3Dマスク誕生秘話、本格的なモノづくり未経験で量産化まで実現できた理由:デジタルモノづくり(2/4 ページ)
新型コロナウイルス感染症(COVID-19)の感染拡大の影響により、深刻なマスク不足の状態が続いた当初、イグアスは突如、3Dプリンタ製マスク(3Dマスク)のSTLデータを無償公開した。本格的なモノづくりを実践したことのない同社がなぜ3Dマスクの開発に踏み切り、最終的に製品化までこぎつけることができたのか。
企画開始からわずか1週間、短期開発できた2つの理由
短期間で開発できたポイントは、(1)設計と製造が近い場所にいて常に連携が取れたこと、(2)社内の承認プロセスを極限まで減らせたこと、が挙げられるという。特に後者は、トップである社長自らがこのプロジェクトに参加し、社長承認が取れたらすぐに次の工程へ進むというスピード感のある流れを作り出せたことが大きい。

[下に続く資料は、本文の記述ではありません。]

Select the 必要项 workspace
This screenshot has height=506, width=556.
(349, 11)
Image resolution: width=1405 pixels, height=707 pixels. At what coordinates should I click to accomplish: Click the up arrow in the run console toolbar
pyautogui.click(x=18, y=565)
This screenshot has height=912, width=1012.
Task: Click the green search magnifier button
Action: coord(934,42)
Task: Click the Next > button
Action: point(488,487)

データ作成には、3Dスキャナー「Sense」、リバースモデリングツール「Geomagic Design X」、モデリングソフトウェア「Geomagic Freeform」(いずれも3D Systems製)を活用した。
また、試作造形には、実製品としても利用可能なナイロン素材で出力できる粉末焼結積層造形(SLS)方式の3Dプリンタ「MfgPro230 xS」(XYZプリンティング製)と、初期試作や形状確認だけでなく、一般的に広く普及するFDM方式3Dプリンタでの造形品質を試験する意味も兼ねて「PartPro300 xT」(XYZプリンティング製)の2機種を用いた。
3Dマスクの形状については、「サイズ感」「デザイン性」「性能」の3つの視点でレビューを行ったという。サイズ感はベースとなる3Dデータを基に、男性用、女性用、子供用の3サイズを用意した。デザイン性については、当初デザイン性の高いものも検討したが、装着してみるとやはり一般的なマスク形状の方が違和感がなかったため、シンプルな現状デザインに落ち着いた。性能に関しては、3スキャナやFreeformの活用、そして、ナイロン素材で1mmの肉厚としたことで、しなやかで心地よいフィット感を実現できた。
一方、最も苦労したのがゴムひもを通すスリット位置と方向の調整だ。簡単にゴムひもを取り付けられ、かつ外れにくくするよう位置と角度の調整を最後の最後まで行ったという。最終的にスリットを斜めに入れることでこの問題を解決した。
完成に至るまでは、実際に試作品を同社社員に装着してもらって使用感や改善点などのフィードバックをもらいつつ、改良を重ねていったという。一連のデータ作成にはRIS3Dデザイン、SELECT Dの協力も得ながら進めていったそうだ。